Monday, April 17, 2023

Checking ChatPDF Accuracy

Scientist tests ChatPDF to see how well it "understands" the content:

For this test I'm going to take the five most recent papers on this blog and use the specialised ChatPDF. Let's see if this does better than the ChatGPT app and how it compares to doing to hard work of actually reading the paper...

Conclusions

I'm afraid this one can't be said to be anything beyond the usual "impressive tech demo" stage. It is categorically not ready for actual use and anyone paying the subscription fee is at this stage a complete fool. 

To give credit where credit is due, it does often produce remarkably good summaries that are more accessible than reading the abstracts. It can extract complex variables, even ones which are stated directly in the text.
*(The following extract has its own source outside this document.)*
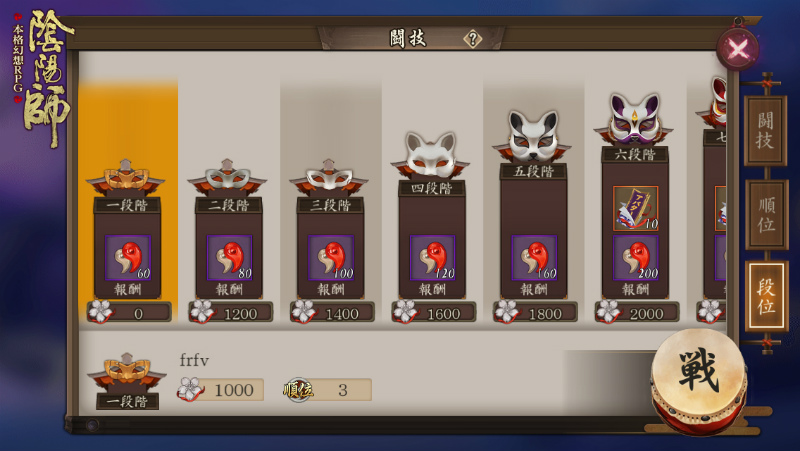Open the 60 magatama reward icon
800x451 pixels.
click(128, 258)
It seems to do better when you ask it very specific questions, but it's capable of handing complicated technical descriptions and distilling them down to their most relevant points in even more generalised ways.
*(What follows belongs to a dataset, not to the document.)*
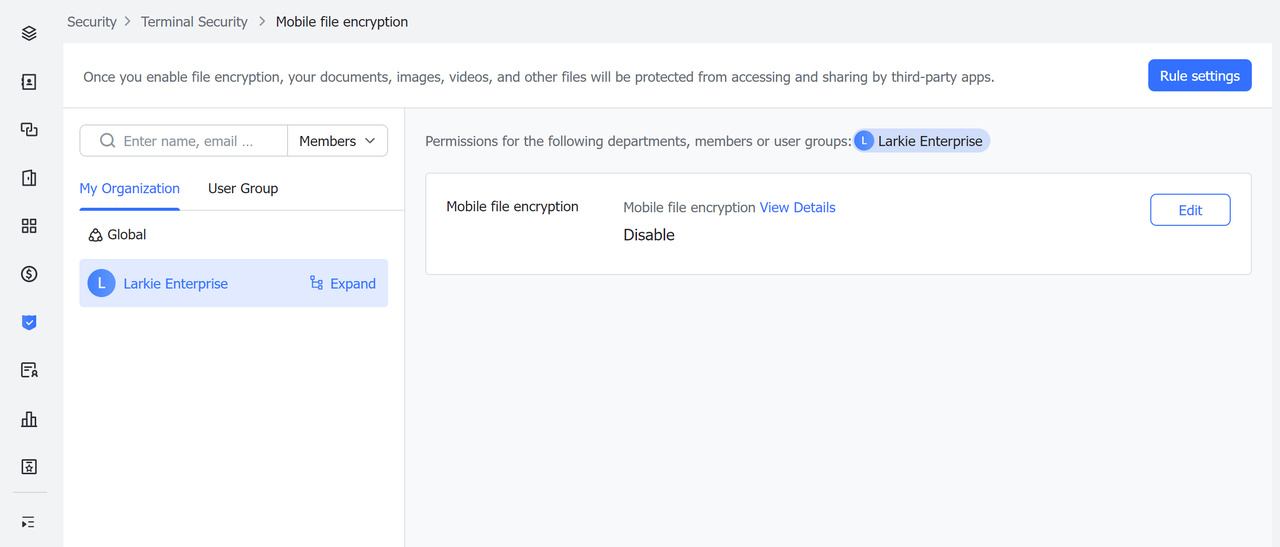Switch to the User Group tab
This screenshot has height=547, width=1280.
tap(243, 188)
The problem is that accuracy and usefulness do not scale linearly with each other. If it produces accurate statements 70, 80, even 90% of the time, it's only useful 0% of the time. Why ? Because that failure rate is such that its claims always have to be checked, and one would be better off just reading the paper. You have no idea if it's just making stuff up or missing a vital point. Worse, it's dangerously coherent. If you're not already an expert in the field, it produces statements which sound fully convincing but are in fact just plain wrong. I'm glad it references the parts of the text it's getting its information from, but it frequently just invents entire quotes, and that's unacceptable.